I've never really stripped out too much to take to recycle. I just take it as is, but I did strip out a bunch of 750 one time. Made a guide for the table saw and just raised the blade a little wee bit. Pulled the 750 through the guide, which held it on both sides and down against the blade. Worked pretty well. Skinned the equivalent of a master reel in probably 2 hours.


----------



## blueheels2 (Apr 22, 2009)

I usually strip out a little on the end and make a hook. Then I hook it on the side of a big filing cabinet in my garage. Weighs about 500 lbs. I pull the wire tight and lay the blade on it side ways. It looks like skinning a carrot. Unless the stuff is real old and kind of melted on it peals right off. I stripped 400lbs. last year in about an hour. I got a big stack in the garage waiting for prices to go back up.


----------



## 480sparky (Sep 20, 2007)

blueheels2 said:


> I usually strip out a little on the end and make a hook. Then I hook it on the side of a big filing cabinet in my garage. Weighs about 500 lbs. I pull the wire tight and lay the blade on it side ways. It looks like skinning a carrot. Unless the stuff is real old and kind of melted on it peals right off. I stripped 400lbs. last year in about an hour. I got a big stack in the garage waiting for prices to go back up.


I do the same thing, except for the hook. I stick the end in a bench vise instead.


----------



## BuzzKill (Oct 27, 2008)

Good ideas all around!


----------



## paul_arc (Mar 31, 2009)

If ive got lots of wire I just pick up a laborer from the home depot and give him $50 or $100 and have him strip it all, then youve got lots of time to get more important stuff done around the house.
I have found it easier though to set up a work bench so you dont have to be bent over and just run a blade down and and peal off the insulation:thumbsup:


----------



## WillieC (Aug 1, 2007)

Believe it or not warming it up a bit will make it easier to strip. I usually will cut it into pieces that will fit in the oven. Oven just needs to be warm. Copper will do the rest. Insulation strips off like butter and the pieces are easy to bundle and weigh, so you know how much you have before putting it on the scrap scales.


----------



## jbfan (Jan 22, 2007)

I have a bendh vise close to the back door, hook it to the vise, run a torch up and down a few times, then cut with a knife.

Of course, laying it out in the summer sun works almost as well here.


----------



## william1978 (Sep 21, 2008)

WillieC said:


> Believe it or not warming it up a bit will make it easier to strip.


 Yes it does. I usually lay it out on the driveway in the sun for about 30 mins and it would strip really well.


----------



## william1978 (Sep 21, 2008)

I see that its your first post WillieC. Welcome to the forum.


----------



## Resiguy (Dec 5, 2007)

Hawkbill and a propane tortch.

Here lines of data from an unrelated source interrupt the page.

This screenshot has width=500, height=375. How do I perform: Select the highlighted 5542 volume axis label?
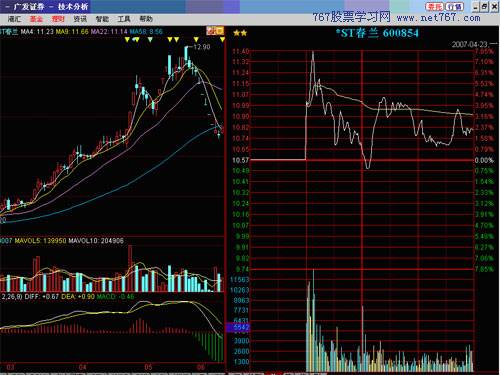pyautogui.click(x=238, y=327)
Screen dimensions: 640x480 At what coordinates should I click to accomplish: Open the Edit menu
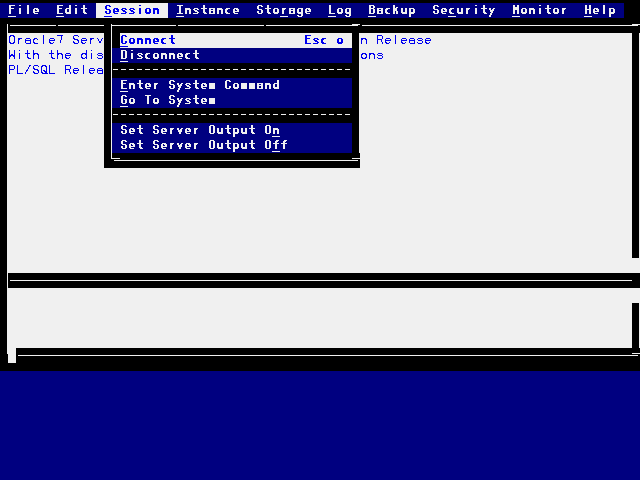click(72, 10)
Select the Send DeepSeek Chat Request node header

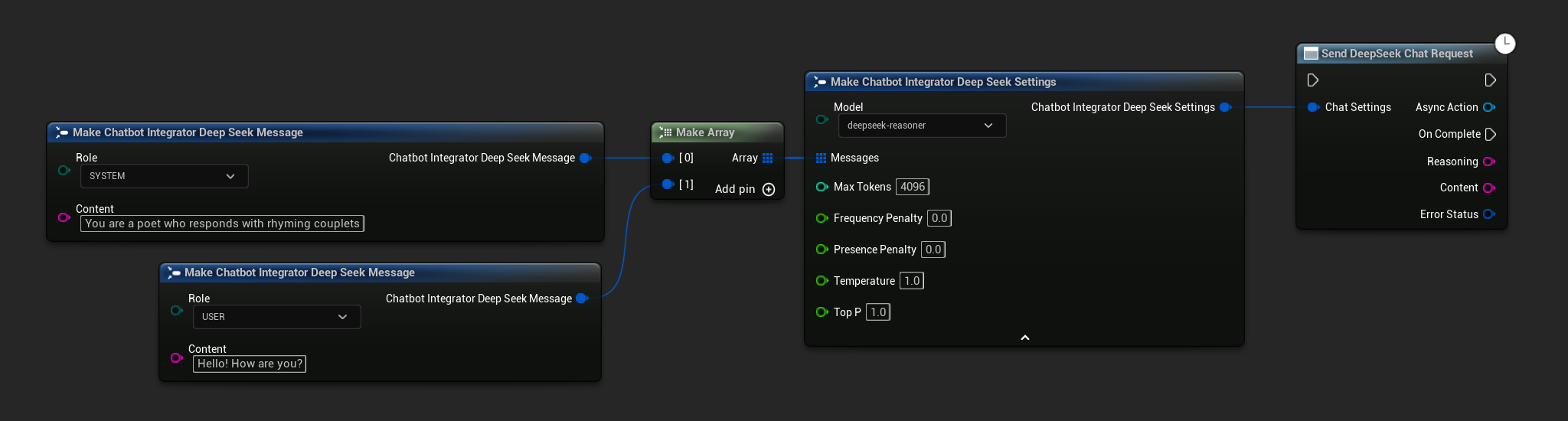point(1396,54)
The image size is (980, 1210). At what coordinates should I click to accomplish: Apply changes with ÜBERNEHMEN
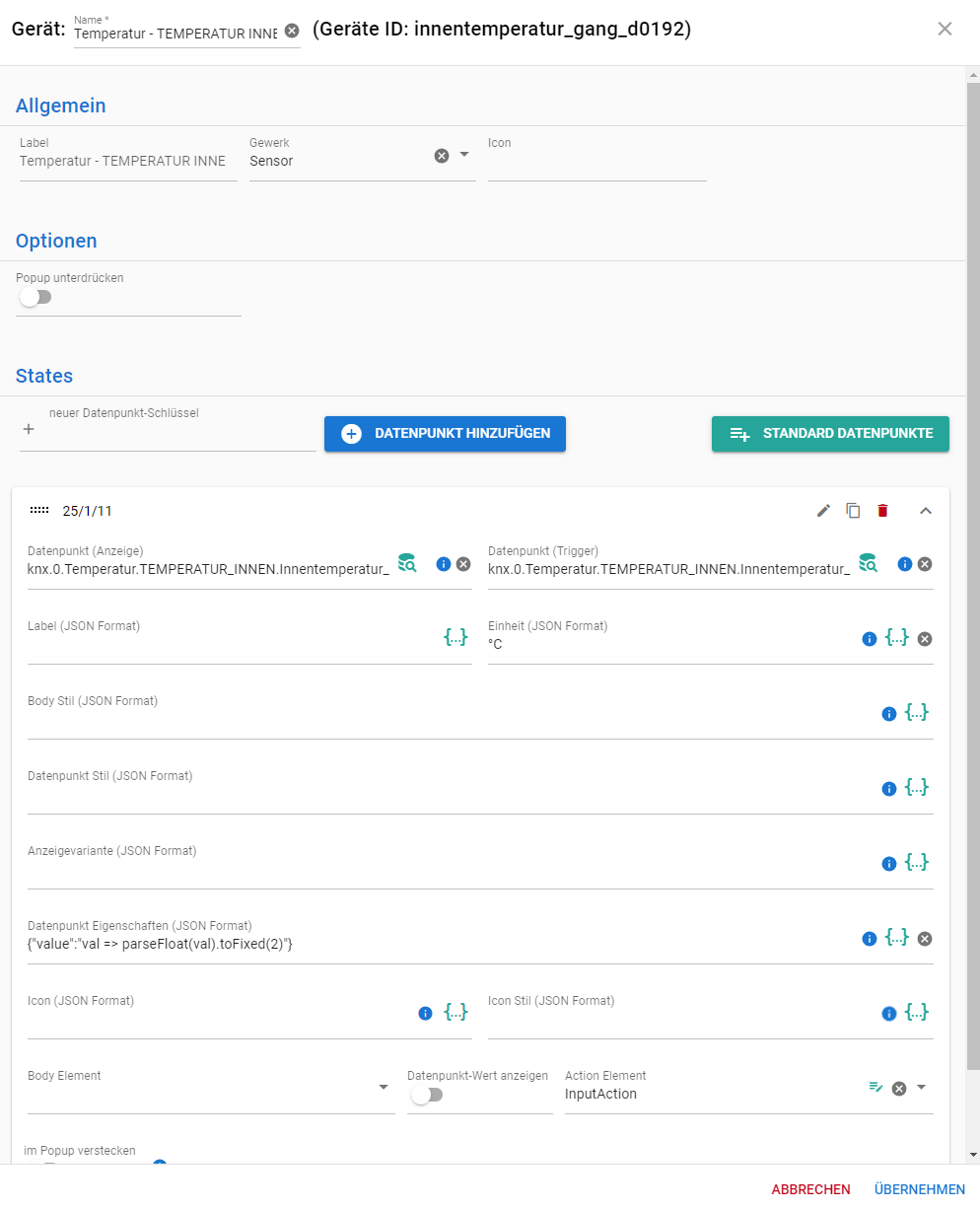click(x=919, y=1189)
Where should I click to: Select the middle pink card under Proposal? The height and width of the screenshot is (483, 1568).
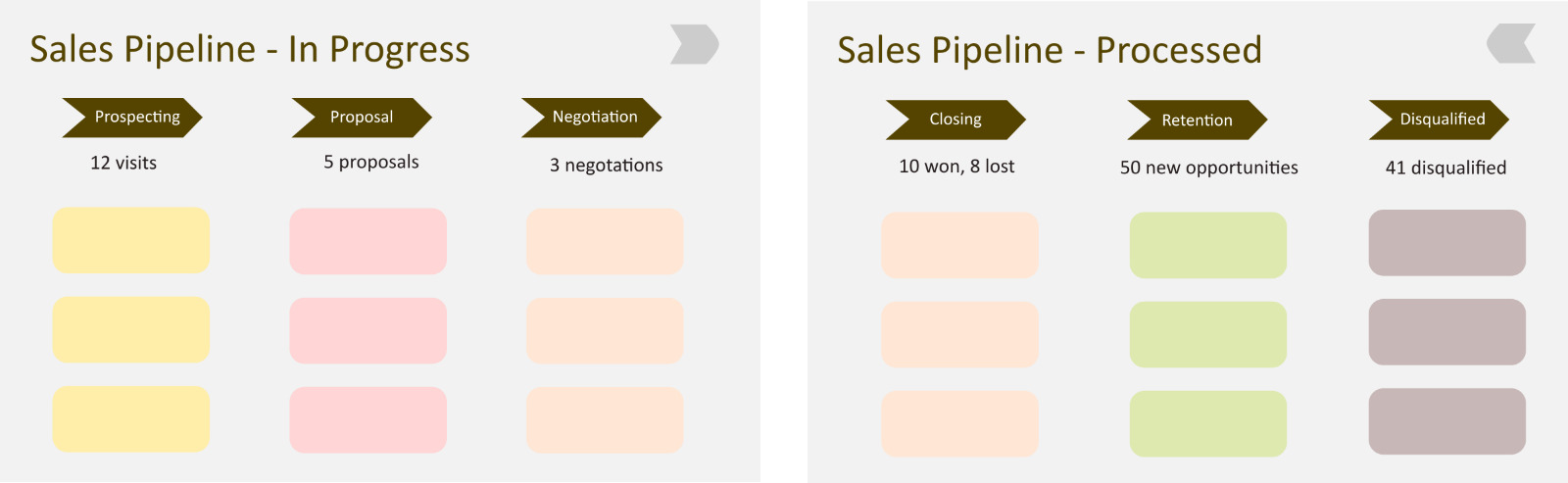(x=368, y=331)
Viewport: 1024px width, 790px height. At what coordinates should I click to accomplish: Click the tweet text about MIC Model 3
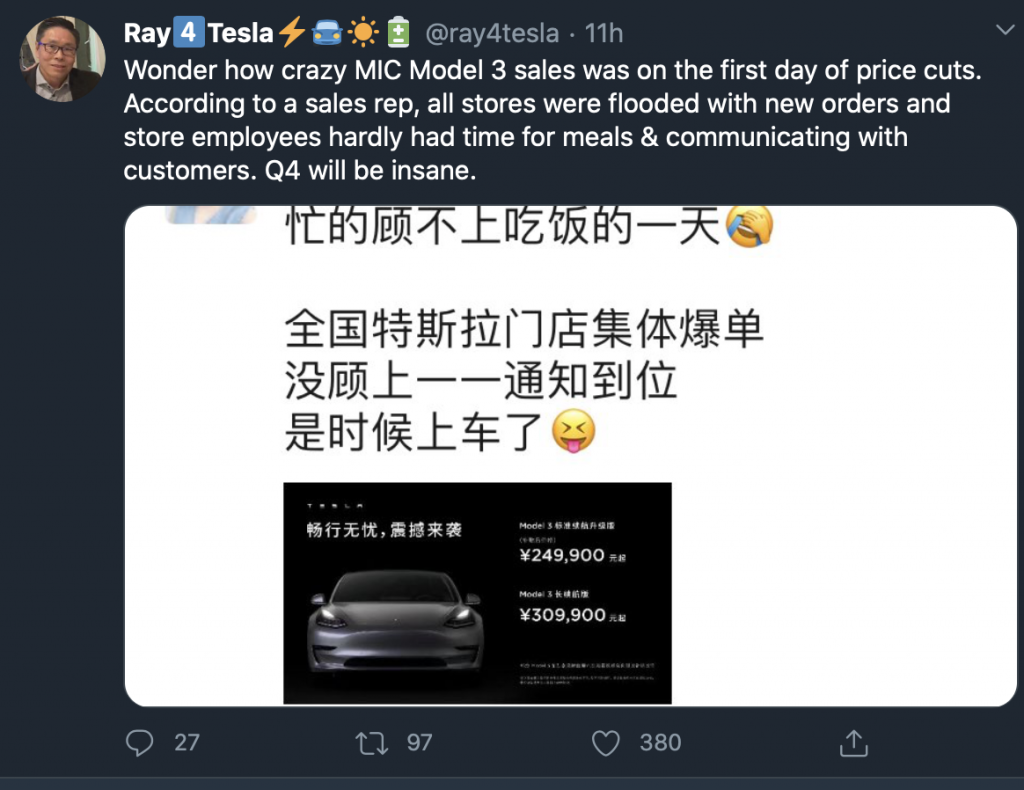(552, 120)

I used to help my Dad strip garbage cans full of 3/0 this way.


----------



## gilbequick (Oct 6, 2007)

Yup, the torch works wonders, the blade of whatever knife you choose will slide through the insulation like butter. 

Screw that $800 POS device, table saw works better and cheaper. Do like stated above, just make sure the saw is bolted down.


----------



## redbeard43 (Mar 20, 2009)

pour some syrup on the cable and let the meese eat it off...or is that moose..goose is to geese as mice is to meece then moose would be to meese..oh man i cant remember..i think i just wrote a childrens book...by the way my cousin lives in AK...Anch. i do believe..ill have to ask her..they are on a army base i think..


----------



## BuzzKill (Oct 27, 2008)

man, when I was doing some comm. service work for a small shop and there was no work, the boss would send us/me back to the store-room to strip wire all day with only a box-cutter...talk about s*cking.


----------



## bobelectric (Feb 24, 2007)

I still like to heat my rabbit in a nice Hot fire,at night,watching the blue and purple colors.


----------



## randomkiller (Sep 28, 2007)

That's why they make apprentices.


----------